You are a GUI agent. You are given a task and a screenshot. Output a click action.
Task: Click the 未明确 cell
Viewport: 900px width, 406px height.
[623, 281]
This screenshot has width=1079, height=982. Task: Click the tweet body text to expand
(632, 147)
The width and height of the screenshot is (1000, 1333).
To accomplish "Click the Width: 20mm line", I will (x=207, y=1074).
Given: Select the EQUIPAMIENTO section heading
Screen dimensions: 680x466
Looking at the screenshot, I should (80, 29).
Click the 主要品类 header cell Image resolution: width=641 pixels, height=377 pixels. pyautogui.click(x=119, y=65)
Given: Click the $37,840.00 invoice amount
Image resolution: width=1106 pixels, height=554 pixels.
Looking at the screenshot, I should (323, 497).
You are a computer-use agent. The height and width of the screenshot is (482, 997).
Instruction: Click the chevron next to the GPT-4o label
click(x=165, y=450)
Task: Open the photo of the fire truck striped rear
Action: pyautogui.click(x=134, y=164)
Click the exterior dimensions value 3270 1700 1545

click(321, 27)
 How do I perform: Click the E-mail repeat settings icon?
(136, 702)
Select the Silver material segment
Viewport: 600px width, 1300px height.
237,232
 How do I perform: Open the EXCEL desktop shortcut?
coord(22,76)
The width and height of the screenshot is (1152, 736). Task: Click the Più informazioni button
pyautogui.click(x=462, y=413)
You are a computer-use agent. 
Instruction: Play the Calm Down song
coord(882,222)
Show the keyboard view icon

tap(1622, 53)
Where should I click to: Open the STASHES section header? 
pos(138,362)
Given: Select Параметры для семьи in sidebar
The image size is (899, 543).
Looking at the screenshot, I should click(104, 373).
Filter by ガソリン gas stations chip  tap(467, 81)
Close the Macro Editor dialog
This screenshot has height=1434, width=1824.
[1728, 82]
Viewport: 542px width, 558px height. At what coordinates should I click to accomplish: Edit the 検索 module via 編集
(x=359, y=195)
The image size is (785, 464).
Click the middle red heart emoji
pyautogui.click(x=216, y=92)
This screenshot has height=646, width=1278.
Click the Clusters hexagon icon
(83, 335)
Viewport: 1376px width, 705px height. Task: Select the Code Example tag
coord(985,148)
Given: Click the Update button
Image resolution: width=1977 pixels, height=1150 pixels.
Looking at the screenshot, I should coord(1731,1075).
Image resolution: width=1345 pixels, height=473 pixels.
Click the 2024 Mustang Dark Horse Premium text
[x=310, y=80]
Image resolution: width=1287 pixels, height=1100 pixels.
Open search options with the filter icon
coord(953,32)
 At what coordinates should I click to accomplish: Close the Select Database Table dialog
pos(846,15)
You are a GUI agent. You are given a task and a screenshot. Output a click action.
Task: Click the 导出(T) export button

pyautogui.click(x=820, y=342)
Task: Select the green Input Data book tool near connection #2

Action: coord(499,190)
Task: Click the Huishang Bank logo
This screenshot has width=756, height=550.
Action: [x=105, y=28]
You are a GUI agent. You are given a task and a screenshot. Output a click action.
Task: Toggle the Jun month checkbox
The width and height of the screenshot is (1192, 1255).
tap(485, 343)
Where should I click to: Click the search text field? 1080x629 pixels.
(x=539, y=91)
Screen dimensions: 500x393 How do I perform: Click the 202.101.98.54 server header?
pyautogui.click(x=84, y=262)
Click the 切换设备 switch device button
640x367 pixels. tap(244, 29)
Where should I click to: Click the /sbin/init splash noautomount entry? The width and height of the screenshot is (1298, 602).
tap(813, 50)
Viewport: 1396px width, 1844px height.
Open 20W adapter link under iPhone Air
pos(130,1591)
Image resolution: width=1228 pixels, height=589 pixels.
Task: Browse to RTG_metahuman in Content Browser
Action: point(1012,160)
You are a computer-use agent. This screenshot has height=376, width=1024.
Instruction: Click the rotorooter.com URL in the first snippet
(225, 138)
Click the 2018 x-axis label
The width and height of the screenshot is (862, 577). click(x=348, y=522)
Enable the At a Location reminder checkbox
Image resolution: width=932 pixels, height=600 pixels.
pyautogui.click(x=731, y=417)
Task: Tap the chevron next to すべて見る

Your assignment =
Write all of the records out again exactly.

Problem solution =
You are a GUI agent. You are given a task and a screenshot. Output a click action.
Task: Click the 未明确 cell
Viewport: 900px width, 406px height.
[623, 281]
This screenshot has width=1079, height=982. Task: Click the tweet body text to expand
(632, 147)
The width and height of the screenshot is (1000, 1333).
To accomplish "Click the Width: 20mm line", I will (x=207, y=1074).
Given: Select the EQUIPAMIENTO section heading
Screen dimensions: 680x466
Looking at the screenshot, I should (80, 29).
Click the 主要品类 header cell Image resolution: width=641 pixels, height=377 pixels. pyautogui.click(x=119, y=65)
Given: Click the $37,840.00 invoice amount
Image resolution: width=1106 pixels, height=554 pixels.
Looking at the screenshot, I should (323, 497).
You are a computer-use agent. The height and width of the screenshot is (482, 997).
Instruction: Click the chevron next to the GPT-4o label
click(x=165, y=450)
Task: Open the photo of the fire truck striped rear
Action: pyautogui.click(x=134, y=164)
Click the exterior dimensions value 3270 1700 1545

click(321, 27)
 How do I perform: Click the E-mail repeat settings icon?
(136, 702)
Select the Silver material segment
Viewport: 600px width, 1300px height.
237,232
 How do I perform: Open the EXCEL desktop shortcut?
coord(22,76)
The width and height of the screenshot is (1152, 736). Task: Click the Più informazioni button
pyautogui.click(x=462, y=413)
You are a computer-use agent. 
Instruction: Play the Calm Down song
coord(882,222)
Show the keyboard view icon

tap(1622, 53)
Where should I click to: Open the STASHES section header? 
pos(138,362)
Given: Select Параметры для семьи in sidebar
The image size is (899, 543).
Looking at the screenshot, I should click(104, 373).
Filter by ガソリン gas stations chip  tap(467, 81)
Close the Macro Editor dialog
This screenshot has height=1434, width=1824.
[1728, 82]
Viewport: 542px width, 558px height. At what coordinates should I click to accomplish: Edit the 検索 module via 編集
(x=359, y=195)
The image size is (785, 464).
Click the middle red heart emoji
pyautogui.click(x=216, y=92)
This screenshot has height=646, width=1278.
Click the Clusters hexagon icon
(83, 335)
Viewport: 1376px width, 705px height. Task: Select the Code Example tag
coord(985,148)
Given: Click the Update button
Image resolution: width=1977 pixels, height=1150 pixels.
Looking at the screenshot, I should coord(1731,1075).
Image resolution: width=1345 pixels, height=473 pixels.
Click the 2024 Mustang Dark Horse Premium text
[x=310, y=80]
Image resolution: width=1287 pixels, height=1100 pixels.
Open search options with the filter icon
coord(953,32)
 At what coordinates should I click to accomplish: Close the Select Database Table dialog
pos(846,15)
You are a GUI agent. You are given a task and a screenshot. Output a click action.
Task: Click the 导出(T) export button

pyautogui.click(x=820, y=342)
Task: Select the green Input Data book tool near connection #2

Action: coord(499,190)
Task: Click the Huishang Bank logo
This screenshot has width=756, height=550.
Action: [x=105, y=28]
You are a GUI agent. You are given a task and a screenshot. Output a click action.
Task: Toggle the Jun month checkbox
The width and height of the screenshot is (1192, 1255).
tap(485, 343)
Where should I click to: Click the search text field? 1080x629 pixels.
(x=539, y=91)
Screen dimensions: 500x393 How do I perform: Click the 202.101.98.54 server header?
pyautogui.click(x=84, y=262)
Click the 切换设备 switch device button
640x367 pixels. tap(244, 29)
Where should I click to: Click the /sbin/init splash noautomount entry? The width and height of the screenshot is (1298, 602).
tap(813, 50)
Viewport: 1396px width, 1844px height.
Open 20W adapter link under iPhone Air
pos(130,1591)
Image resolution: width=1228 pixels, height=589 pixels.
Task: Browse to RTG_metahuman in Content Browser
Action: point(1012,160)
You are a computer-use agent. This screenshot has height=376, width=1024.
Instruction: Click the rotorooter.com URL in the first snippet
(225, 138)
Click the 2018 x-axis label
The width and height of the screenshot is (862, 577). click(x=348, y=522)
Enable the At a Location reminder checkbox
Image resolution: width=932 pixels, height=600 pixels.
pyautogui.click(x=731, y=417)
Task: Tap the chevron next to すべて見る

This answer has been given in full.